# REQUIRED ACTION 1:
Can you reproduce, word for word, the part of the palovarotene news item that opens with the words containing "The decision by" and closes with "the advisory meeting."?
# REQUIRED ACTION 2:
Which companies and government agencies are named in the news item about palovarotene?
# REQUIRED ACTION 3:
Could you resume the news item on the FDA's rejection of palovarotene, picking up right after its final sentence?
··· EXTRACT PROVIDED
Ipsen’s “largely derisked” rare disease candidate was evidently still too risky for regulators, with the FDA rejecting the company’s new drug application for palovarotene.
The decision by regulators, announced by the company late Friday night, comes two months after the FDA delayed an advisory panel meeting to discuss palovarotene and the agency’s request for additional data. Ipsen said the complete response letter is related to that previous request, and it intends to respond by the first quarter of 2023, triggering a new six-month review cycle. The company also said the FDA has not yet rescheduled the advisory meeting.
Ipsen has not specified what kind of data regulators have been asking for, saying only that it’s not a request for additional efficacy or safety data beyond existing studies. A spokesperson for the company declined to comment when asked which data it’s working to provide. Such secrecy naturally leaves open a plethora of possibilities regarding the data request, including the drug’s development and manufacturing. Palovarotene is being developed as a treatment for fibrodysplasia ossificans progressiva (FOP), an ultra-rare bone growth disorder marked by the development of bones in parts of the body where they shouldn’t be.
The news marks the latest and greatest setback for palovarotene, which has faced a persistent uphill climb since Ipsen acquired the drug in its $1.31 billion purchase of Clementia Pharmaceuticals in 2019. Then-Ipsen CEO David Meek called the med “largely derisked,” evidently jinxing its future development path, which has been treacherous ever since.
······
··· RECORDED INFORMATION
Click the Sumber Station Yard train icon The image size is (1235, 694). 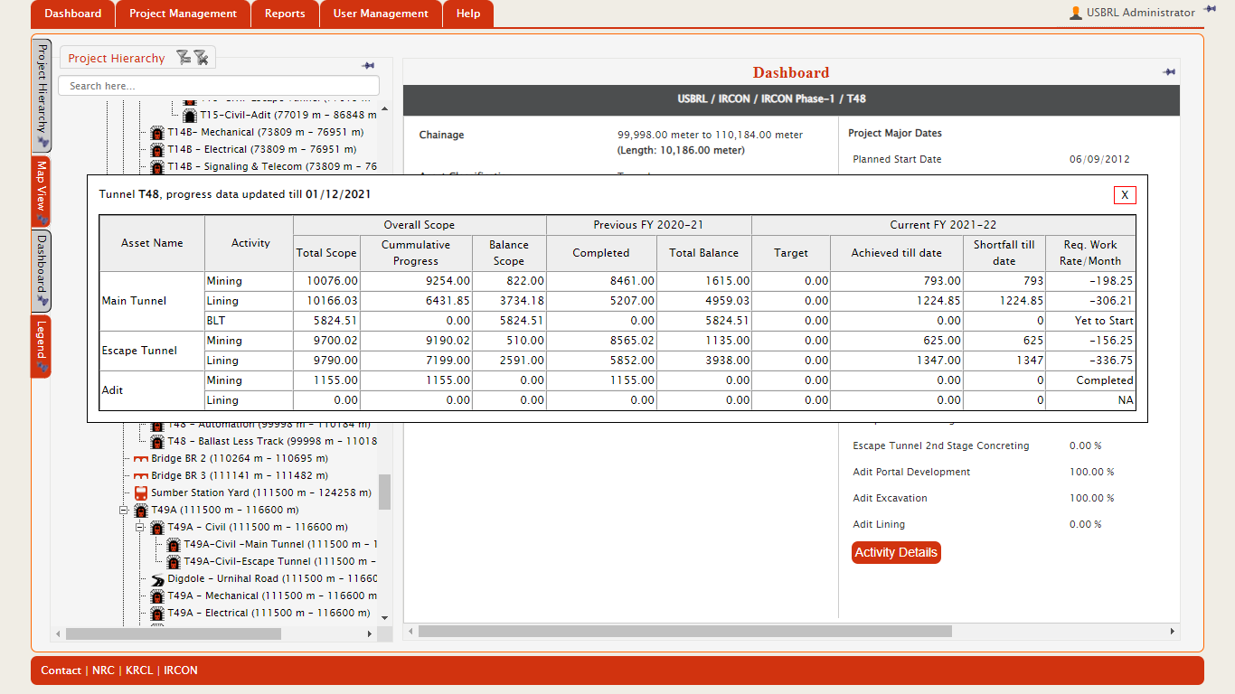coord(141,493)
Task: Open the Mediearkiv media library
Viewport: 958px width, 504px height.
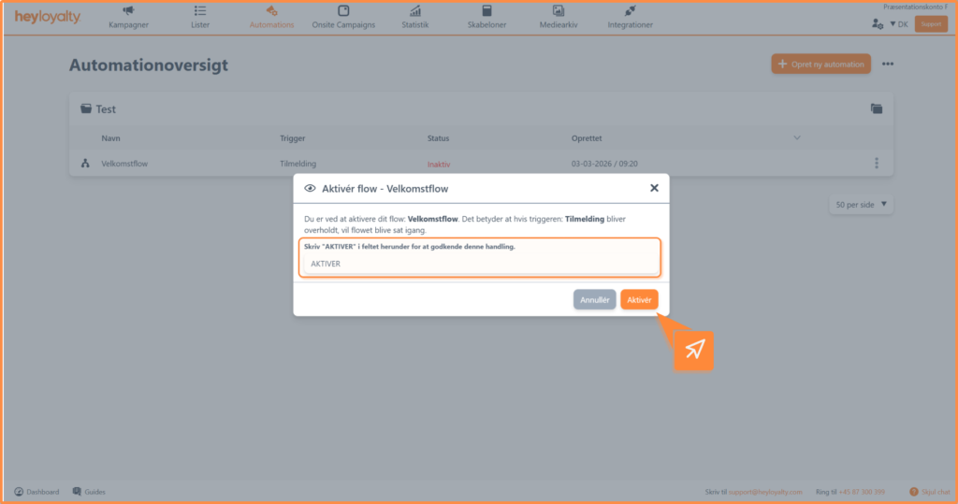Action: [x=558, y=17]
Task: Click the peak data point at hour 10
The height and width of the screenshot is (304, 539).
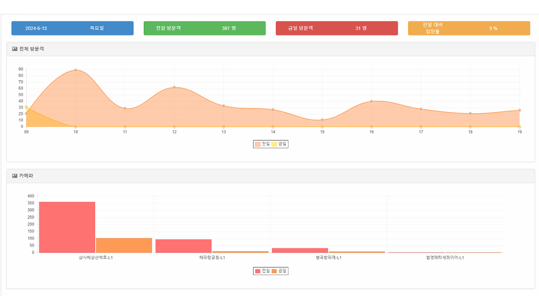Action: [75, 70]
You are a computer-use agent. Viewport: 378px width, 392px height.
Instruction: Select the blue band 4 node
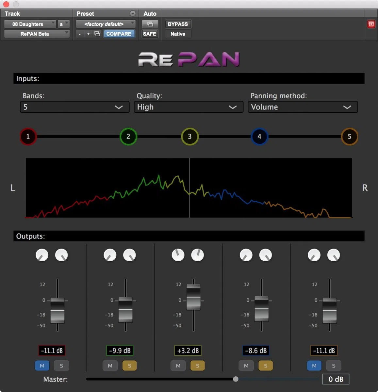[259, 137]
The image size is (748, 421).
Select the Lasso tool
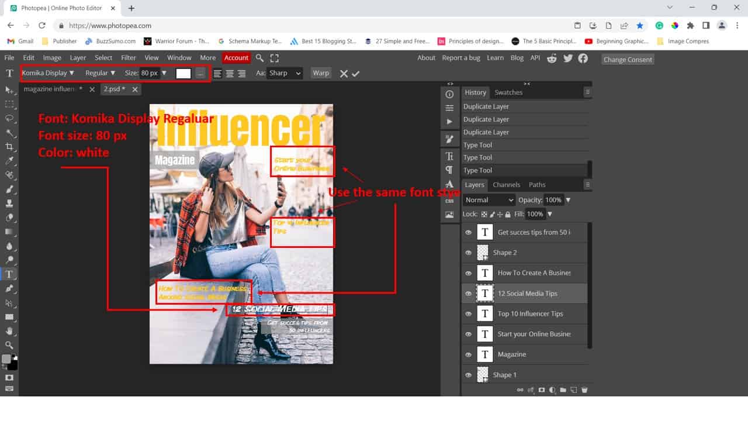[9, 118]
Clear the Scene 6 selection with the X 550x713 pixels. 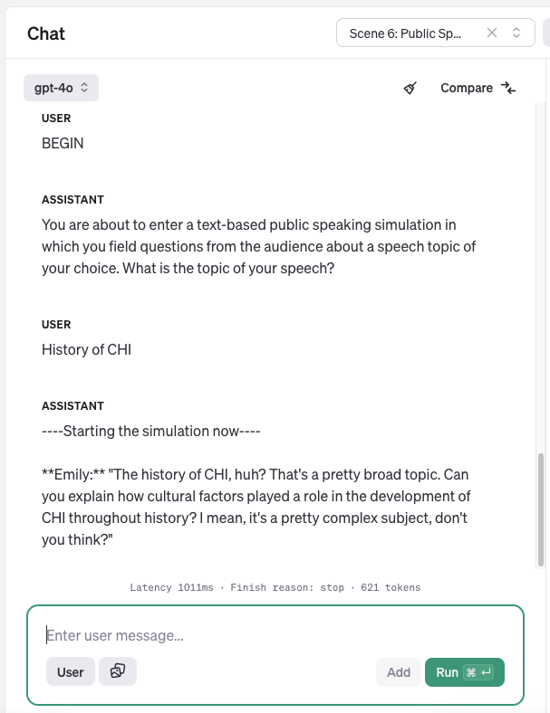tap(492, 33)
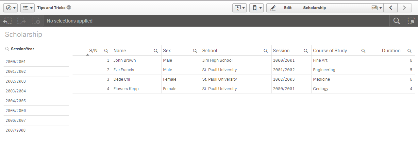Click search icon in Course of Study column
The height and width of the screenshot is (144, 418).
click(x=363, y=51)
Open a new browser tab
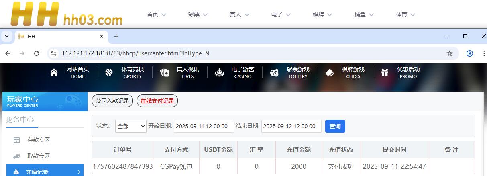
······
# ANSWER 1:
The decision by regulators, announced by the company late Friday night, comes two months after the FDA delayed an advisory panel meeting to discuss palovarotene and the agency’s request for additional data. Ipsen said the complete response letter is related to that previous request, and it intends to respond by the first quarter of 2023, triggering a new six-month review cycle. The company also said the FDA has not yet rescheduled the advisory meeting.

# ANSWER 2:
Ipsen, the FDA, and Clementia Pharmaceuticals.

# ANSWER 3:
Before 2019 concluded, palovarotene was slapped with a clinical hold in studies evaluating the med in pediatric populations with FOP and multiple osteochondromas after evidence of cases of early growth plate closure. The company ultimately diverted all efforts toward FOP, with the hold lifted four months later. But before that happened, the company paused dosing in a phase 3 FOP trial that included adults after early evidence suggested the trial would not meet its primary endpoint.
But that did not deter Ipsen from haggling with U.S. regulators about its therapeutic potential, particularly for a population that had no options. The company pulled its first NDA application in August 2021 to add more data, and the FDA accepted its resubmitted file in June 2022. While the company hashed out its approval package in the U.S., the drug was approved in Canada in January.
Buoying Ipsen’s prospects, as bleak as they seem, has been the market potential should the company expand on its green light in Canada. Competitor BioCryst axed development of its FOP candidate in November, leaving Ipsen and Regeneron as the two major players in the space. Should Ipsen meet its first-quarter timeline for answering the FDA’s questions, it would still be on pace for a definitive answer from the FDA before Regeneron is expected to submit an approval application for its candidate in 2024.